**STUDY MATERIAL**
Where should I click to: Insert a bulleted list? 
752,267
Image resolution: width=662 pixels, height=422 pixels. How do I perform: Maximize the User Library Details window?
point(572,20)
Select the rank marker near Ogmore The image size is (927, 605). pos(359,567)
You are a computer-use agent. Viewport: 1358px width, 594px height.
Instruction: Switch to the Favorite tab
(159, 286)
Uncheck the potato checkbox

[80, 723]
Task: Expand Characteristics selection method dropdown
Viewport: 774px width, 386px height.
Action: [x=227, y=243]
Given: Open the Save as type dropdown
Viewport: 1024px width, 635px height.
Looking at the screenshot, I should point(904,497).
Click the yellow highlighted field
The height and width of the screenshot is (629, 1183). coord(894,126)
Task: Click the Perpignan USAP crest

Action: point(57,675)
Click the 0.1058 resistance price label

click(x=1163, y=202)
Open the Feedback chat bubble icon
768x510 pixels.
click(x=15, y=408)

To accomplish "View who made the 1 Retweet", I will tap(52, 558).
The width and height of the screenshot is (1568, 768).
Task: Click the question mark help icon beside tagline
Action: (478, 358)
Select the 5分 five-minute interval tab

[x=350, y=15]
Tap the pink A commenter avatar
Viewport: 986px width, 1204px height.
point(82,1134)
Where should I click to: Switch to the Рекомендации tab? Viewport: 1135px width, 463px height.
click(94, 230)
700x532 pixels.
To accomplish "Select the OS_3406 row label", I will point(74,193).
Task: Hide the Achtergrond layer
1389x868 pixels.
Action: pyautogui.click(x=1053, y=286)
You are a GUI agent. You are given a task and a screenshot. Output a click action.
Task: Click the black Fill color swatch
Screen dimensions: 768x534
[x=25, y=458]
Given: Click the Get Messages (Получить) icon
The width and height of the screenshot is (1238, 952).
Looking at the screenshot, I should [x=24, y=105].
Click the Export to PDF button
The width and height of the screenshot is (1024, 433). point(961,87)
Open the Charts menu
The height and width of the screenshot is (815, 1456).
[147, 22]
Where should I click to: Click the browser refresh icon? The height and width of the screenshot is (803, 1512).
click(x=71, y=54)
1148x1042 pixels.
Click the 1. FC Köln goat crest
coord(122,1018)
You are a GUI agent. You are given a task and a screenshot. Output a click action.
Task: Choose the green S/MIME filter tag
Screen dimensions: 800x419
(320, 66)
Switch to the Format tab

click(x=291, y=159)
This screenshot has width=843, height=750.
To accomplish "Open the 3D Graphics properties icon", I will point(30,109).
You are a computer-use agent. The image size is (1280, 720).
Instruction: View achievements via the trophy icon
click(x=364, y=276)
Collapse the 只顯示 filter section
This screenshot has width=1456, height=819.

**WHAT THE TASK ASKS**
An exact repetition of all the records above is required.

**TASK RESULT**
Where should I click to: Insert a bulleted list? 
752,267
Image resolution: width=662 pixels, height=422 pixels. How do I perform: Maximize the User Library Details window?
point(572,20)
Select the rank marker near Ogmore The image size is (927, 605). pos(359,567)
You are a computer-use agent. Viewport: 1358px width, 594px height.
Instruction: Switch to the Favorite tab
(159, 286)
Uncheck the potato checkbox

[80, 723]
Task: Expand Characteristics selection method dropdown
Viewport: 774px width, 386px height.
Action: [x=227, y=243]
Given: Open the Save as type dropdown
Viewport: 1024px width, 635px height.
Looking at the screenshot, I should point(904,497).
Click the yellow highlighted field
The height and width of the screenshot is (629, 1183). coord(894,126)
Task: Click the Perpignan USAP crest

Action: point(57,675)
Click the 0.1058 resistance price label

click(x=1163, y=202)
Open the Feedback chat bubble icon
768x510 pixels.
click(x=15, y=408)

To accomplish "View who made the 1 Retweet", I will tap(52, 558).
The width and height of the screenshot is (1568, 768).
Task: Click the question mark help icon beside tagline
Action: (478, 358)
Select the 5分 five-minute interval tab

[x=350, y=15]
Tap the pink A commenter avatar
Viewport: 986px width, 1204px height.
point(82,1134)
Where should I click to: Switch to the Рекомендации tab? Viewport: 1135px width, 463px height.
click(94, 230)
700x532 pixels.
To accomplish "Select the OS_3406 row label", I will point(74,193).
Task: Hide the Achtergrond layer
1389x868 pixels.
Action: pyautogui.click(x=1053, y=286)
You are a GUI agent. You are given a task and a screenshot. Output a click action.
Task: Click the black Fill color swatch
Screen dimensions: 768x534
[x=25, y=458]
Given: Click the Get Messages (Получить) icon
The width and height of the screenshot is (1238, 952).
Looking at the screenshot, I should [x=24, y=105].
Click the Export to PDF button
The width and height of the screenshot is (1024, 433). point(961,87)
Open the Charts menu
The height and width of the screenshot is (815, 1456).
[147, 22]
Where should I click to: Click the browser refresh icon? The height and width of the screenshot is (803, 1512).
click(x=71, y=54)
1148x1042 pixels.
Click the 1. FC Köln goat crest
coord(122,1018)
You are a GUI agent. You are given a task and a screenshot. Output a click action.
Task: Choose the green S/MIME filter tag
Screen dimensions: 800x419
(320, 66)
Switch to the Format tab

click(x=291, y=159)
This screenshot has width=843, height=750.
To accomplish "Open the 3D Graphics properties icon", I will point(30,109).
You are a computer-use agent. The image size is (1280, 720).
Instruction: View achievements via the trophy icon
click(x=364, y=276)
Collapse the 只顯示 filter section
This screenshot has width=1456, height=819.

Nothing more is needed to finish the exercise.